I think that’s the only way to measure a year, or a life: has my relationship with God grown deeper, broader, more meaningful, more necessary? 

If all of humanity was created to flourish (and it was), and that flourishing is only fully realised in an ongoing, deepening relationship with God (and it is), then my year can only be measured by the growing (or not) length and depth and breadth of my relationship with God. 

2022 isn’t measured by the shock of my wife’s cancer diagnosis, or the year-long emotional and physical rollercoaster that followed, my generosity gone bad when I added petrol to my friend’s diesel truck, the long tail of grief from the deaths of several good friends, or my frequent feelings of anxiety, spuddling (old English not new urban), languishing and depression as I try to figure out what lockdowns and life with Covid-19 means. 

Neither is it measured by the outcomes of any of those events, nor how I responded to them. None of them make it a bad year.

Human flourishing takes place not in spite of the set-backs, but because of them. How I respond to what life throws at me (large and small, but mostly small) shapes my relationship with God. I need to measure my year not in anything I did, but in how my love life went – my life with the Beloved who loves me and wants me to become the person I was created to be. That is flourishing. 

A contemporary Advent hymn I love was written by a Kiwi.

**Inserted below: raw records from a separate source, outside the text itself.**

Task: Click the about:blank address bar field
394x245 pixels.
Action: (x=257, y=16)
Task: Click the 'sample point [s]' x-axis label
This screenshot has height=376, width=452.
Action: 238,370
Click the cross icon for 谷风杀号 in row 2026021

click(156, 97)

Richard O’Brien wrote, 

In the velvet darkness
Of the blackest night
Burning bright, there’s a guiding star
No matter what, or who you are

There’s a light
There’s a light
There’s a light, light
In the darkness of everybody’s life

It doesn’t appear in any hymnbook and is unlikely to have been sung in any church. Anywhere. But it sums up the biblical narrative we celebrate at Christmas and points us toward the source of a flourishing life, the only aspect of life worth measuring. (“There’s a Light (Over At the Frankenstein Place)” https://www.youtube.com/watch?v=vK2u4y7J58I)

Named as part of the family

January 1, New Year’s Day, is the Feast of the Holy Name in the church calendar. It celebrates the naming of Mary’s child as Jesus who is the prophesied Light of my World. It places him in a family, gives him a place to belong – one that he has done nothing to make happen and which will bring him much pain and suffering in adult life. We too are named as part of that family. I’ve decided that what I do with and to that relationship is the measure of my year. I think it’s the only measure God is interested in.

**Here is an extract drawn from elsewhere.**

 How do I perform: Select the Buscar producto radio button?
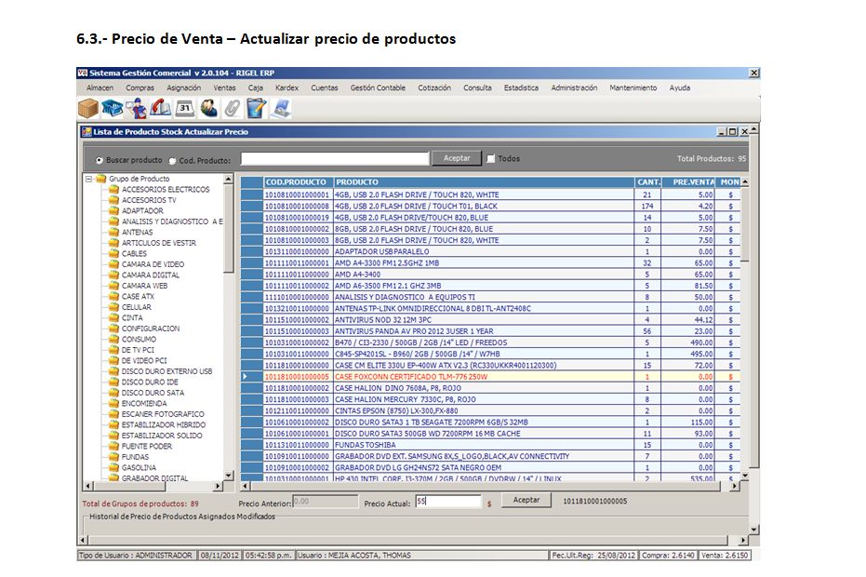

But can flourishing be measured? Perhaps not. Certainly not easily. But maybe that’s the whole point. Its about being committed to a pilgrimage rather than arriving at a destination. 

I’m writing on Epiphany Day, which starts the season when we celebrate the appearing of the Magi, the astrologers, at Jesus’ manger-side. They were there because they had an epiphany – they saw an unusual star and followed it where it took them – eventually to an encounter with Jesus. Epiphanies can happen to us at any time. They always call for a response. To miss them or ignore them is to lose an opportunity to deepen our relationship with the Trinitarian community of God who loves us and wants only what is best for us. An opportunity for growth toward greater flourishing. 

“Wake us to your presence Lord, that we might not waste our times of trial.” (“Common prayer: a liturgy for ordinary radicals”, Shane Claiborne. p.531)

Come on 2023, give it your best shot! Whatever happens to me in 2023 isn’t a measure of my faith. They will be opportunities to see God at work in my life pushing me deeper into that relationship and the deeper flourishing that can be the outcome. 

Have a very beneficial year. I hope to.